In October 2024, it was reported that Cox's office had a high staff turnover, with 20 staffers resigning over a three-year period, and that several staff members had lodged formal complaints with the Parliamentary Workplace Support Service and the office of then-Greens leader Adam Bandt. The complaints including accusations that Cox had engaged in bullying and created a hostile work environment. In response, a spokesman for Cox stated that "the number of staff that had left the senator’s office was not unusually high and said part of the reason for the turnover was her shift into the First Nations portfolio during the Voice to parliament referendum campaign". In response to the allegations, Cox was given a "provisional censure" by an executive committee of the WA Greens, which was subject to ratification by the party's state council and could lead to Cox's expulsion from the party. The national council of the Australian Greens subsequently passed a motion requesting the party's national secretaries to work with the WA Greens to establish "a fair, safe and legally robust process to resolve complaints". Cox's parliamentary colleagues reportedly opposed any moves by the organisational wing to expel Cox. In 2025, following Cox's departure from the Greens, Victorian senator Lidia Thorpe publicly announced that she had made a complaint against Cox in 2022 in which she alleged that she had been bullied by Cox, with the complaint unresolved after three years.

Cox unsuccessfully contested the deputy leadership of the Greens following the 2025 federal election, losing to Mehreen Faruqi. Cox also contested the position of party deputy whip, being defeated by Penny Allman-Payne.

===Labor (2025–present)===
On 2 June 2025, Cox left the Greens and joined the Labor Party. It was reported that Cox had made the decision due to worsening relations with the WA Greens branch, including the risk of losing her pre-selection for the next senate election. After joining Labor, Cox continued to deny historical bullying allegations relating to her time with the Greens. Cox also asserted that she had experienced racism and was bullied whilst a member of the Greens.

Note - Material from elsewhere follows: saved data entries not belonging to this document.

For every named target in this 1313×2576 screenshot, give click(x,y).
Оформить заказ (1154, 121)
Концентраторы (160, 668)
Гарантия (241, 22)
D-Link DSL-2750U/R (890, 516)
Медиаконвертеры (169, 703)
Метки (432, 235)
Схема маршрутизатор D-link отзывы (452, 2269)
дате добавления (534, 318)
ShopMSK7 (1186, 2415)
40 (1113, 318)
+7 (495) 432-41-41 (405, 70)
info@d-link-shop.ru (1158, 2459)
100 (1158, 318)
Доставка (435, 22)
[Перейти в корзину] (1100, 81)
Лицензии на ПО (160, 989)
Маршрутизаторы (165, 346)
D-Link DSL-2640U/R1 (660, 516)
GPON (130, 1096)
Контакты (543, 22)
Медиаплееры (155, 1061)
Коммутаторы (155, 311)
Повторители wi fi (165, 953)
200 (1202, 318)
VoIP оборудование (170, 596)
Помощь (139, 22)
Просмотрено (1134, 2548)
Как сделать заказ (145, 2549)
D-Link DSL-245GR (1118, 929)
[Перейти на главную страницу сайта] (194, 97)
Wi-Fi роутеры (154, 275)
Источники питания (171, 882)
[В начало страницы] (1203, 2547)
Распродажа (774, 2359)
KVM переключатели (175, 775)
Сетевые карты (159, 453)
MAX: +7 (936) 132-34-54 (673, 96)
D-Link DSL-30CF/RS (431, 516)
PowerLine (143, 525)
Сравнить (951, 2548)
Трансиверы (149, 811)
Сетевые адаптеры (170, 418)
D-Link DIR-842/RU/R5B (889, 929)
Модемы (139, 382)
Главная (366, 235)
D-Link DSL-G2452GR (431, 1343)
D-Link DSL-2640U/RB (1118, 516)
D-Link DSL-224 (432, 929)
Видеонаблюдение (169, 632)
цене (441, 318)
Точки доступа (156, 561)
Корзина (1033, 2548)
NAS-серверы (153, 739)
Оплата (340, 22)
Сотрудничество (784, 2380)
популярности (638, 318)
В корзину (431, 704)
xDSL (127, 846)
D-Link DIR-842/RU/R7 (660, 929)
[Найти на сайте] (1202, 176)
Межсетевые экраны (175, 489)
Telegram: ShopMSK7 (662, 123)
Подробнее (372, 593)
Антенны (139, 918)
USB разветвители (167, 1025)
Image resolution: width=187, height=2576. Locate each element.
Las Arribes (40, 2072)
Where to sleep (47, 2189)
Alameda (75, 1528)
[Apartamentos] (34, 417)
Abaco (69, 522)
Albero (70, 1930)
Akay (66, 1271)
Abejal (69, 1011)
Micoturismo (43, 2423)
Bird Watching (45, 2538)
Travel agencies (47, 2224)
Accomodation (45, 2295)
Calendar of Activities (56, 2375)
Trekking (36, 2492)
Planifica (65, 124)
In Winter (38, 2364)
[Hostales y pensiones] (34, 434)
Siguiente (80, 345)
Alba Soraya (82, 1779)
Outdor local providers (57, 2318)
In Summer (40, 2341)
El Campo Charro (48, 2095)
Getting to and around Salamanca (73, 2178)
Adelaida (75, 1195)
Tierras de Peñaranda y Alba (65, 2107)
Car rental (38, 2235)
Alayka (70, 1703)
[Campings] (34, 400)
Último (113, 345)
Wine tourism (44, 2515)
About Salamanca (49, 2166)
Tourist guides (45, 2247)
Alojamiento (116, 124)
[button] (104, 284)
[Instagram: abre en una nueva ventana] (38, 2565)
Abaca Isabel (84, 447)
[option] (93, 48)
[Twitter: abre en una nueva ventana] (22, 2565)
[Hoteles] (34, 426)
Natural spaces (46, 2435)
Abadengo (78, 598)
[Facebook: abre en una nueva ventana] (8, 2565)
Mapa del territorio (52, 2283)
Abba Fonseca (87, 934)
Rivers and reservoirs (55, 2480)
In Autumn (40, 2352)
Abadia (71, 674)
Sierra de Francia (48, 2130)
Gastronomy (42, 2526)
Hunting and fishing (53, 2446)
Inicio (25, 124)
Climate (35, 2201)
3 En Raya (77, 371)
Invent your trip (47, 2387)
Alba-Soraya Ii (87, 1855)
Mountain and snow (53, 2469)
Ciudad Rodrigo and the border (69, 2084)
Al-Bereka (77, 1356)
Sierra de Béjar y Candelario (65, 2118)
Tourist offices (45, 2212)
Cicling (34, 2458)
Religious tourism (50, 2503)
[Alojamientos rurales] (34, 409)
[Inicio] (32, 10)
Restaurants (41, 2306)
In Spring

Soon after the decision to switch parties was made, The Sydney Morning Herald revealed that Cox was previously a member of the Labor party before she applied for Greens preselection to become a senator.

== Political positions ==
In 2020, Cox stated that her priorities if elected to the Senate would be to work for treaties with Indigenous Australians and to establish a national family violence strategy. Cox has also advocated for the use of Indigenous Australian customary law as a complement to the Australian legal system, as a way of improving criminal justice outcomes for Indigenous people. Following the 2021 Australian Parliament House sexual misconduct allegations, she stated that the women's rights movement in Australia suffered from a lack of diversity.

Cox pursued the Morrison government on its approval of the Scarborough gas project, a project that is expected to cause significant environmental harm, and generate 1.6 billion tonnes of emissions. In November 2021, Cox spoke out against the Morrison Government providing grants to frack the Beetaloo Basin. In 2022, Cox joined her Australian Greens colleagues in calling for a moratorium on all new coal and gas projects. Cox moved amendments on behalf of the Australian Greens to prohibit Export Finance Australia from investing in fossil fuel projects.

==Personal life==
Cox has two daughters with her ex-husband.

Cox experiences some hearing difficulties and uses a cochlear implant. In 2022, she was named World Hearing Day Ambassador by the Ear Science Institute Australia.